> EXERCISE:
Two lines below mark the span: the one containing "Instruction: Click the greyed-out" and the one containing "Given: Toggle Interactive". Set down both, plus every line between, exactly as they stand, and nothing else.
━━━━━━━━━━━━━━━━
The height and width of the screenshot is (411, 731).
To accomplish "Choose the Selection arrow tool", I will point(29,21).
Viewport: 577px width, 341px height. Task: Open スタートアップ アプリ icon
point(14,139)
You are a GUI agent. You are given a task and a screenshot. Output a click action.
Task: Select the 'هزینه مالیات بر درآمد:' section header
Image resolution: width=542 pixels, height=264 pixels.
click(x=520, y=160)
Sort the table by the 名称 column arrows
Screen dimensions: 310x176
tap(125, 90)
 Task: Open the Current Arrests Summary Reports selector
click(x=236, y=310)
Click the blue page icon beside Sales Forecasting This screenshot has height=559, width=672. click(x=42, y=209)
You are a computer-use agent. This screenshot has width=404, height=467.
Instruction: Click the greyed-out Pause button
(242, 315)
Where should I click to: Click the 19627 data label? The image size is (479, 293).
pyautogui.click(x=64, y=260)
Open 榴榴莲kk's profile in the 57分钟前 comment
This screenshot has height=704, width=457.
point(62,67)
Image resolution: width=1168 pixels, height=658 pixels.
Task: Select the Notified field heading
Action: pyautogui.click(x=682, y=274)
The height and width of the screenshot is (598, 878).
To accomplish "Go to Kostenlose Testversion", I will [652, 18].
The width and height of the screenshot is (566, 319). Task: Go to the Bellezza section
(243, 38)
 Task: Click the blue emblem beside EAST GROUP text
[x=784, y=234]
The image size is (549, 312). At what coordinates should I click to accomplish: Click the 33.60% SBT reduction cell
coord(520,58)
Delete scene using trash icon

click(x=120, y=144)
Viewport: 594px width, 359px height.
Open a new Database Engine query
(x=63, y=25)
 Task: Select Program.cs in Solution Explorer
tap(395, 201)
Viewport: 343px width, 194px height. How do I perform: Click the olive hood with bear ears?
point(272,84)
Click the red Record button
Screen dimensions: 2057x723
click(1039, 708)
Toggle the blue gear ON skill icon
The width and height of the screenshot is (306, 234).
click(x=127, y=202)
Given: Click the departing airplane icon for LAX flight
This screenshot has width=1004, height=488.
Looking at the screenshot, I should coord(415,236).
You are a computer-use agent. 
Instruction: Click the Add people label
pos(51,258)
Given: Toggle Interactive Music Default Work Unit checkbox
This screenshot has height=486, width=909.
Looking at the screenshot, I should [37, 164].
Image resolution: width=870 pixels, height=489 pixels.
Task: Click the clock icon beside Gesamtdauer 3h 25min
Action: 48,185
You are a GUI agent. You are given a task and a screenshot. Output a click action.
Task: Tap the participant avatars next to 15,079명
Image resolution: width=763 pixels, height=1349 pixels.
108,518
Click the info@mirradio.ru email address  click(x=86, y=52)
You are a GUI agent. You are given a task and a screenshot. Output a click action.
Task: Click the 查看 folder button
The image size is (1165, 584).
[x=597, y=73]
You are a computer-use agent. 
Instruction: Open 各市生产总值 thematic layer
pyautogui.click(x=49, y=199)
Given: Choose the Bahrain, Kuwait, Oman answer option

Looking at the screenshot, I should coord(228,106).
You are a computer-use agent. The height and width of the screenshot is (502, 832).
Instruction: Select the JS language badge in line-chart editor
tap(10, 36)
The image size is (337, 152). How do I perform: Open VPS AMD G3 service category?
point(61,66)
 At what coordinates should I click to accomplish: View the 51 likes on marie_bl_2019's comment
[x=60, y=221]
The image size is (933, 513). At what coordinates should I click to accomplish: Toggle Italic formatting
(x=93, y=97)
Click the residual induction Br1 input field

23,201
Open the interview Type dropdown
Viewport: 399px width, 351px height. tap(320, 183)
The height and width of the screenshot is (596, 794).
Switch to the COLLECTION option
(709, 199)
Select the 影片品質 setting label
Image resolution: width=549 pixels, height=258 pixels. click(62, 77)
━━━━━━━━━━━━━━━━
> TASK OUTPUT:
Instruction: Click the greyed-out Pause button
(242, 315)
Where should I click to: Click the 19627 data label? The image size is (479, 293).
pyautogui.click(x=64, y=260)
Open 榴榴莲kk's profile in the 57分钟前 comment
This screenshot has height=704, width=457.
point(62,67)
Image resolution: width=1168 pixels, height=658 pixels.
Task: Select the Notified field heading
Action: pyautogui.click(x=682, y=274)
The height and width of the screenshot is (598, 878).
To accomplish "Go to Kostenlose Testversion", I will [652, 18].
The width and height of the screenshot is (566, 319). Task: Go to the Bellezza section
(243, 38)
 Task: Click the blue emblem beside EAST GROUP text
[x=784, y=234]
The image size is (549, 312). At what coordinates should I click to accomplish: Click the 33.60% SBT reduction cell
coord(520,58)
Delete scene using trash icon

click(x=120, y=144)
Viewport: 594px width, 359px height.
Open a new Database Engine query
(x=63, y=25)
 Task: Select Program.cs in Solution Explorer
tap(395, 201)
Viewport: 343px width, 194px height. How do I perform: Click the olive hood with bear ears?
point(272,84)
Click the red Record button
Screen dimensions: 2057x723
click(1039, 708)
Toggle the blue gear ON skill icon
The width and height of the screenshot is (306, 234).
click(x=127, y=202)
Given: Click the departing airplane icon for LAX flight
This screenshot has width=1004, height=488.
Looking at the screenshot, I should coord(415,236).
You are a computer-use agent. 
Instruction: Click the Add people label
pos(51,258)
Given: Toggle Interactive Music Default Work Unit checkbox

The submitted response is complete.